Co z tego, że w społeczeństwie przyjęte jest, że dom musi być wysprzątany od góry do dołu? Nie zdążyłam i już. Nie robię z tego afery. Nie zdążyłam odkurzyć, bo śpieszyłam się na jogę. Na jogę? Ze zgrozą spytała teściowa. I zostawiłaś w domu bałagan? Tak. Bo joga mnie uspokaja i moje ciało jest sprężyste i elastyczne i moje krągłości się lepiej prezentują, a mój mąż uwielbia pozycję… (top secret ☺ )
Zapamiętaj radę: mężczyzna prędzej odejdzie od sfrustrowanej neurasteniczki (dla niezorientowanych – neurastenia to odmiana nerwicy) pedantki, która ma w domu buty ustawione pod linijkę niż od szczęśliwej kobiety, co czasem ma bałagan nie tylko w głowie ☺

Modna bielizna to podstawa.

Co ja tu będę się wymądrzać, nie ma chyba kobiety, która nie lubi dobrze wyglądać w sypialni. No ba ☺ Piękna bielizna poprawi Ci humor. Nie ważne, jaki nosisz rozmiar. Na szczęście teraz jest wreszcie, w czym wybierać. Cenowo również. Internet jest kopalnią dobrych pomysłów. A jak nie wiesz jak dobrać rozmiar zajrzyj do pani Krysi na bazarek, na pewno masz taką panią Krysię niedaleko domu. Rusz się tylko z domu.
Od pięknej bielizny niedaleko do seksu.

Od pięknej bielizny niedaleko do seksu.

Zapomnij o „bólu głowy”, o „ zmęczeniu”, “nie teraz” też wyrzuć ze swojego leksykonu. Dobry seks to i dobrze naoliwiony organizm, hormony buzujące i wprawiające Twój świat w ruch. I nie mów, że mąż taki zmęczony, że już nie jesteś dla niego atrakcyjna… Bzdura! Nie znam mężczyzny, którego by nie „ruszyło” na widok kobiecego ciała odzianego w koronki i pończochy na nogach. A jak masz impotenta w domu, to go wyślij do lekarza, przynajmniej na początek.
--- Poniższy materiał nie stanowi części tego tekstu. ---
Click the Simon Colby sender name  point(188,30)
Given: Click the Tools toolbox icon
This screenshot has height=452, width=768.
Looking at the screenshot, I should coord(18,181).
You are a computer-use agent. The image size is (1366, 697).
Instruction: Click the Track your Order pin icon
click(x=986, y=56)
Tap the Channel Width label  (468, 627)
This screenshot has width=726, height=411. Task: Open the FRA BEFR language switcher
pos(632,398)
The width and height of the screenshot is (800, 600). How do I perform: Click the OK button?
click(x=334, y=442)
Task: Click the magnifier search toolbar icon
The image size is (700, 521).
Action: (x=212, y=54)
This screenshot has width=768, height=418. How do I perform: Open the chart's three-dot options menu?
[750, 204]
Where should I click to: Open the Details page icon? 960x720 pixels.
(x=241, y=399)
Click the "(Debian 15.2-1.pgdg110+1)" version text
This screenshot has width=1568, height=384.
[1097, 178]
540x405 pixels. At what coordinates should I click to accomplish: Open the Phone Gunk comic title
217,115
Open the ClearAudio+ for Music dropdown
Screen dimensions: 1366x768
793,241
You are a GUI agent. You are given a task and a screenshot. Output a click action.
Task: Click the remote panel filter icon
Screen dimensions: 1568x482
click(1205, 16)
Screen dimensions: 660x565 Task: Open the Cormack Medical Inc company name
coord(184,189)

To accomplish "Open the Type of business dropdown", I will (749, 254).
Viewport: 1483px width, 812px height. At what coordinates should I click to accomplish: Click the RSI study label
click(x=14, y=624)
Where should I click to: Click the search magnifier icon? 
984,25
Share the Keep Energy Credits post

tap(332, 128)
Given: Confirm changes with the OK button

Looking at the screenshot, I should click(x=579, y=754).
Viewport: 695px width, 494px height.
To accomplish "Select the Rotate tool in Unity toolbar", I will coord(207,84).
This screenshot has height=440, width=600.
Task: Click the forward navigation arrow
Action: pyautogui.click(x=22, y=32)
Mądra dojrzała kobieta zna swoją wartość.

A jak zna, to w jej zachowaniu to widać. A jak widać, to mężczyźni się za nią oglądają, a jak się oglądają, to masz wybór, a jak masz wybór to wybieraj… Mężowi też przyda się trochę rywalizacji o własną żonę, a i odrobina zazdrości nikomu w związku nie zaszkodziła.